A rigor, "Maria Antonieta" era para ser o segundo filme de Sofia,
mas acabou atropelado por "Encontros e Desencontros", que se
mostrou menos dificultoso em sua conclusão, e acabou por levar
a diretora ao seu primeiro Oscar. Há algumas semelhanças entre
estes dois filmes, notadamente a trilha sonora muderna
e a sensação de superficialidade das relações humanas. Em um,
a personagem principal está presa em um casamento infeliz. No
outro, o casamento - em forma de barganha - é o de menos: a
própria sociedade é responsável pela infelicidade da moça.

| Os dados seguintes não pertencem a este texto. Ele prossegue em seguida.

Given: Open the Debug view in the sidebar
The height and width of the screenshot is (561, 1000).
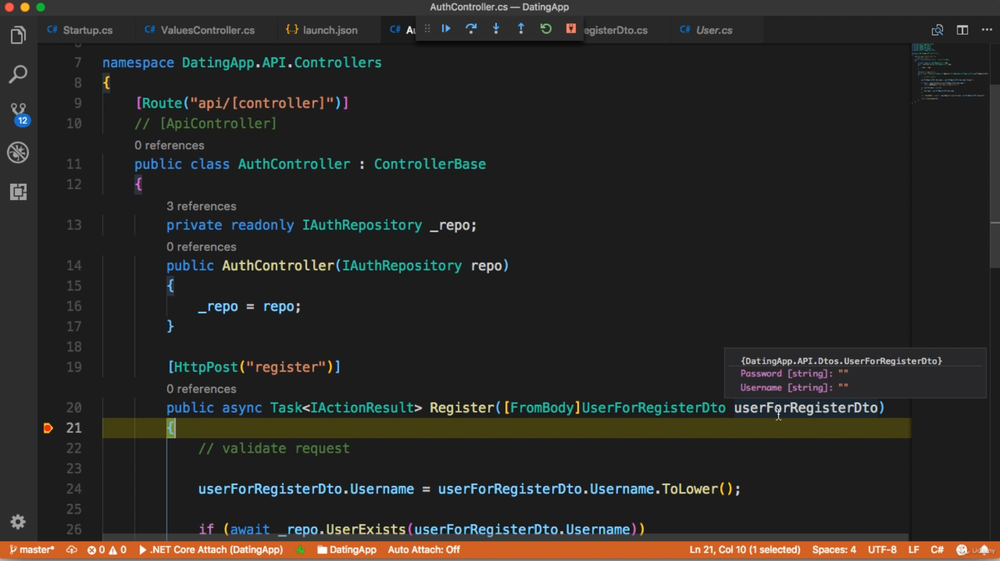Looking at the screenshot, I should point(18,152).
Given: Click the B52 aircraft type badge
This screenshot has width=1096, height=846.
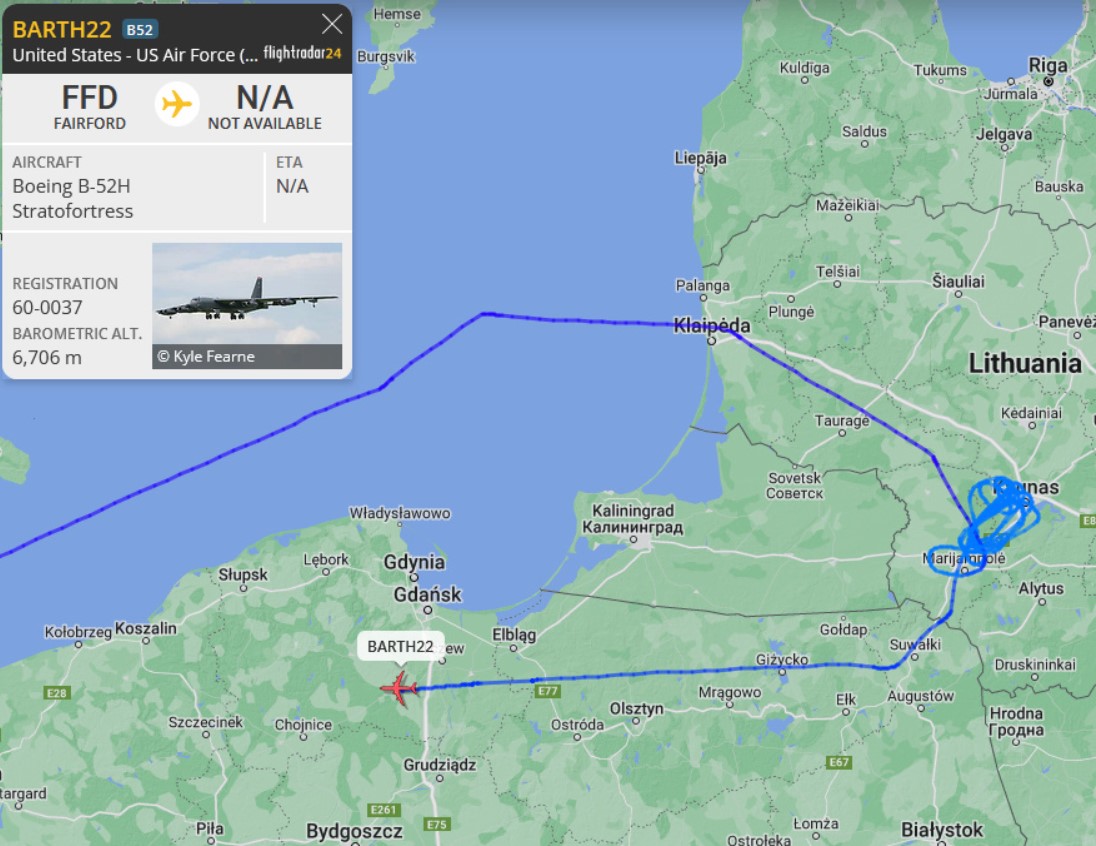Looking at the screenshot, I should [x=139, y=29].
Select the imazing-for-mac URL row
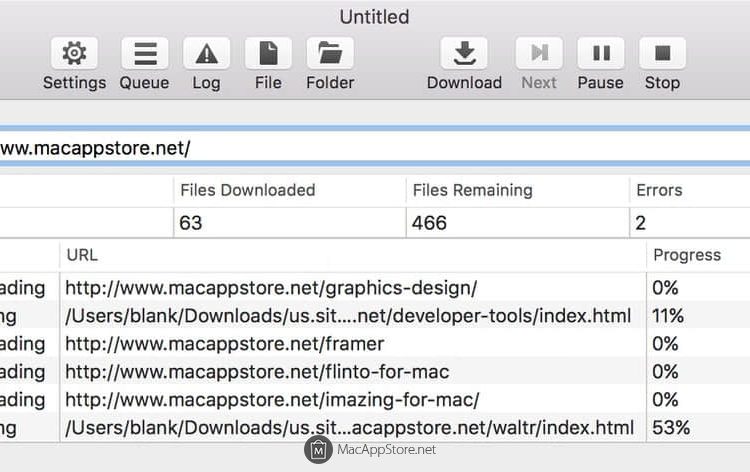The height and width of the screenshot is (472, 750). 272,400
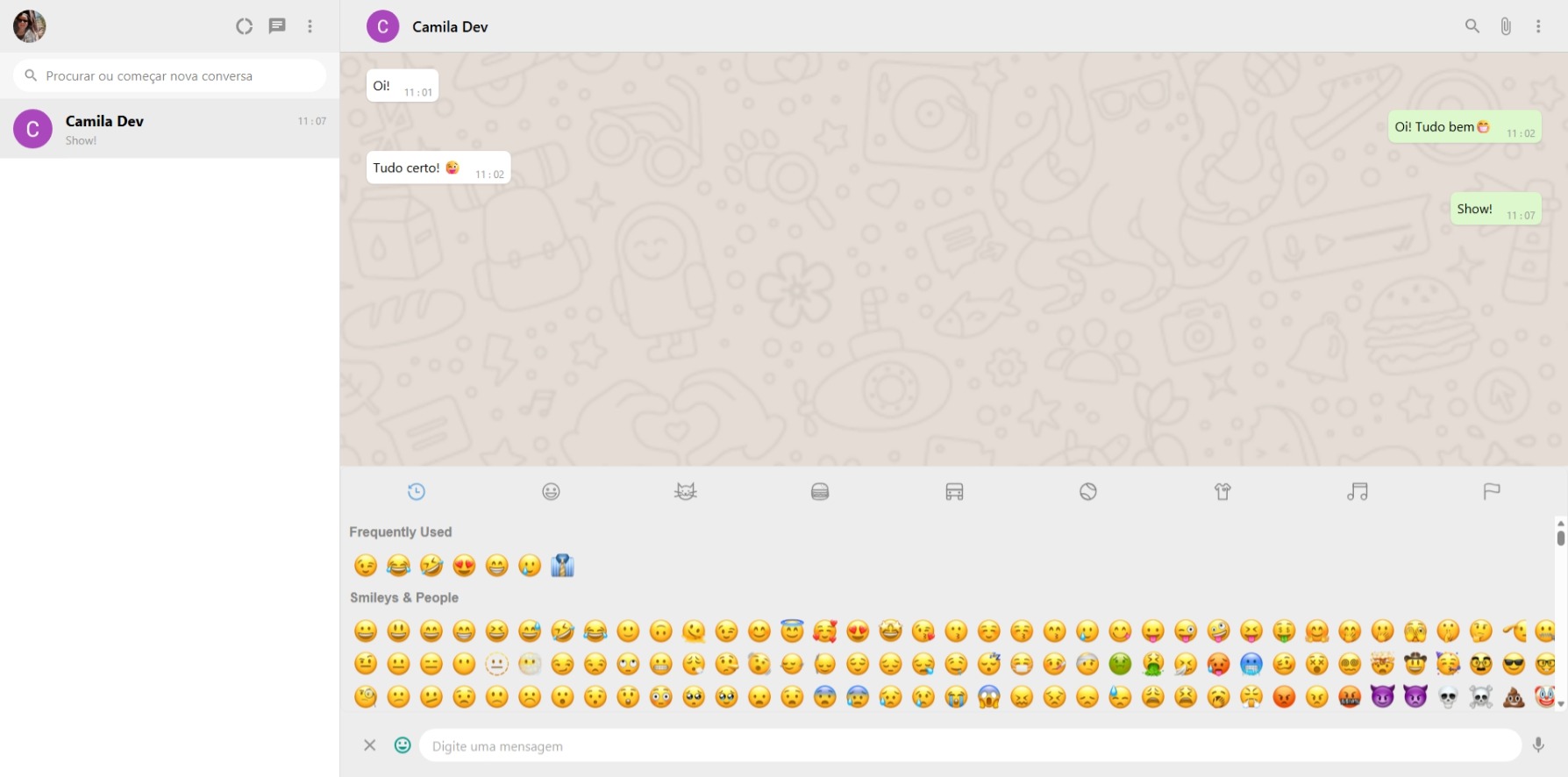Click the paperclip attach icon

coord(1505,26)
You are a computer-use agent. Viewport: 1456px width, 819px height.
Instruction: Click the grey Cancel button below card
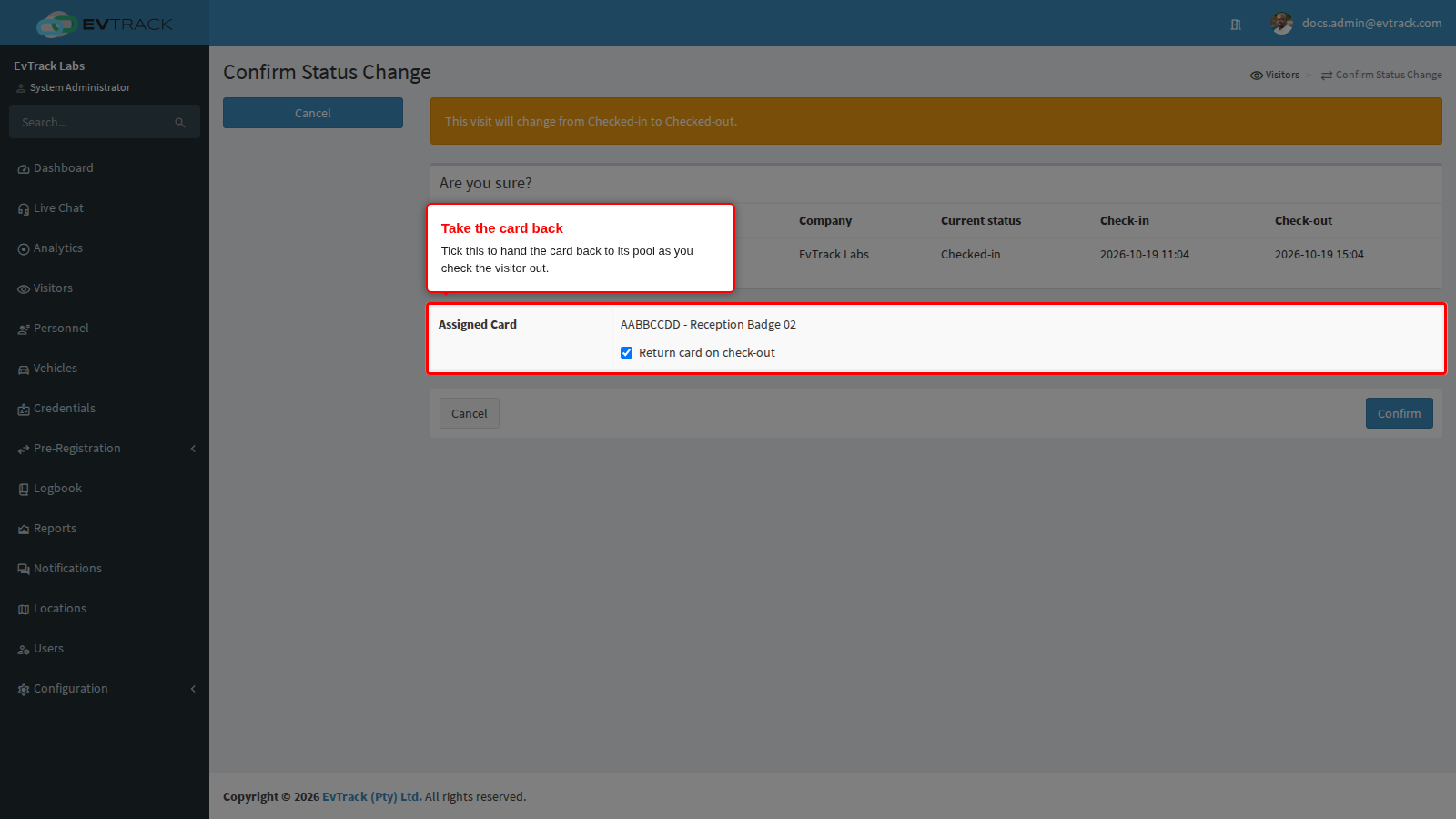coord(469,413)
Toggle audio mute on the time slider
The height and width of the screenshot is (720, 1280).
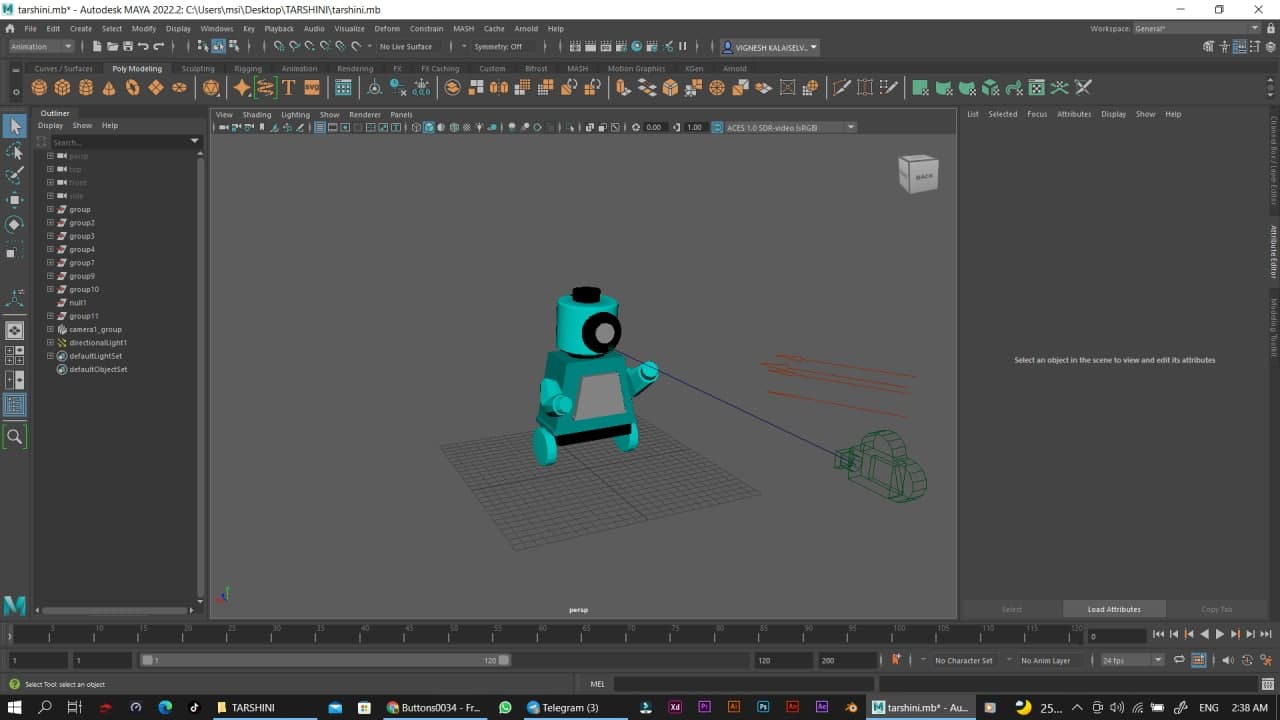coord(1228,660)
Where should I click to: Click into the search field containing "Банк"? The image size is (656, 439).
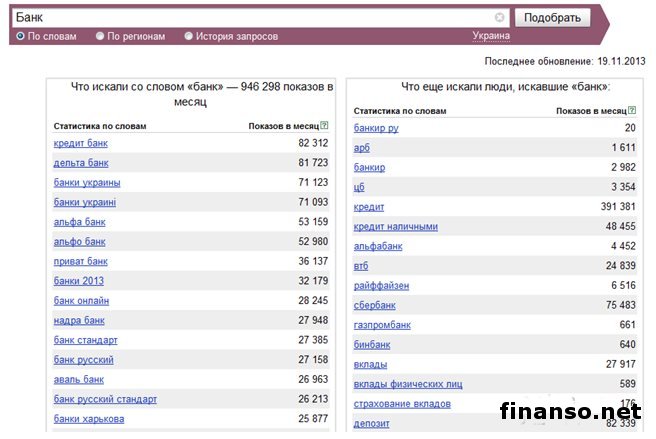click(250, 18)
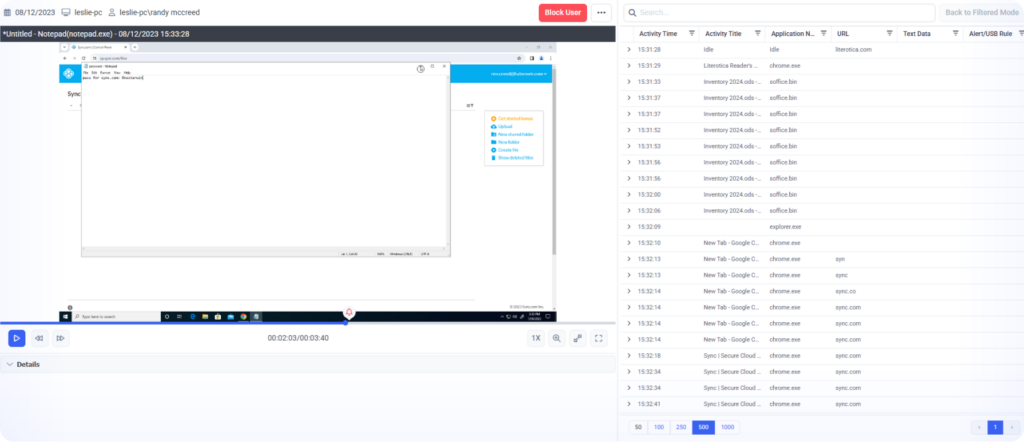
Task: Filter the Text Data column
Action: point(954,33)
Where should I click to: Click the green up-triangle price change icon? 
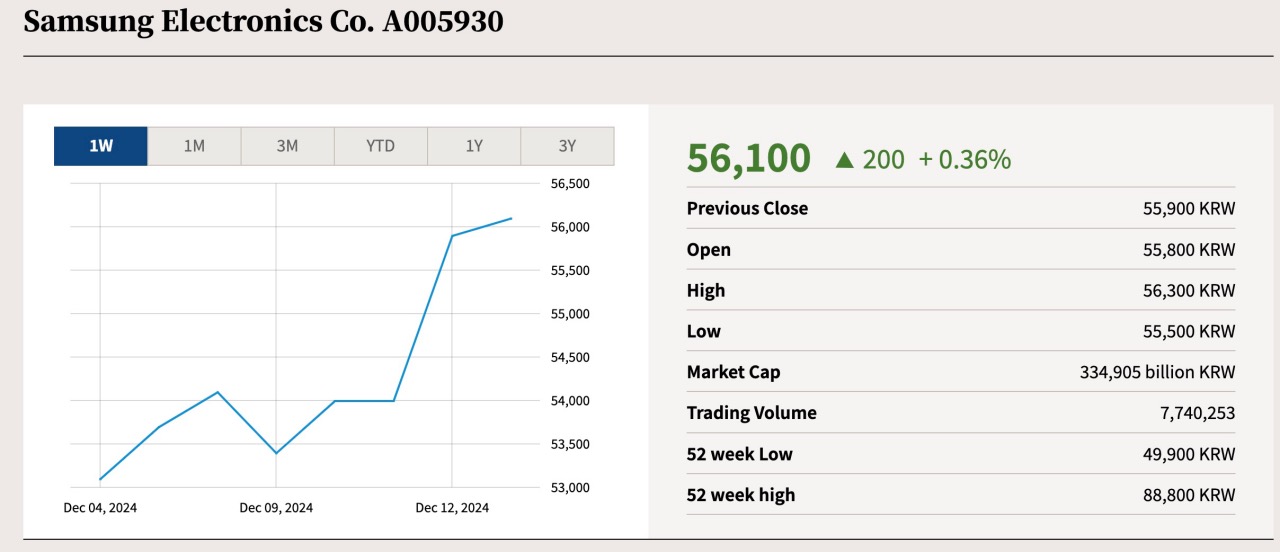pyautogui.click(x=845, y=159)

No primeiro caso ("Encontros e Desencontros"), a história funciona
a perfeição, muito porque o casamento está ali, na frente do
nariz do espectador, e ganha contornos muito mais profundos
na relação com o personagem de Bill Murray, que serve não só
para relativizar a relação de infelicidade da personagem principal
de Sofia Coppola, como também divide com ela o peso dos relacionamentos
humanos quase desfeitos. No segundo caso, porém, faltou o segundo
eixo narrativo para justificar as atitudes do primeiro. Ao centrar
sua câmera no mundo cor-de-rosa da corte real, e ignorar o povo,
Sofia tirou do público a capacidade de entendimento, e fez questão
de ignorar (ou esqueceu) dados essenciais que ajudassem o espectador
a desenhar em sua cabeça o real (com o perdão do trocadilho)
personagem central.
Maria Antónia Josefa Joana de Habsburgo-Lorena, arquiduquesa
da Áustria e rainha consorte da França de 1774 até 1789, foi
entregue (leia-se: casou) ao delfim francês Luís (futuramente
o rei Luís XVI) em 1770 quando tinha 14 anos. Este demorou sete
anos para consumar o casamento. Neste período, aos 18 anos,
assumiu a coroa francesa com a morte do rei Luis XV. O reinado
de Maria Antonieta e Luís XVI durou 15 anos, quando ambos foram
depostos no auge da Revolução Francesa (1789), e guilhotinados
quatro anos depois, em 1793. Atenção: guarde essas informações
(e procure outras), pois nenhuma delas está no filme.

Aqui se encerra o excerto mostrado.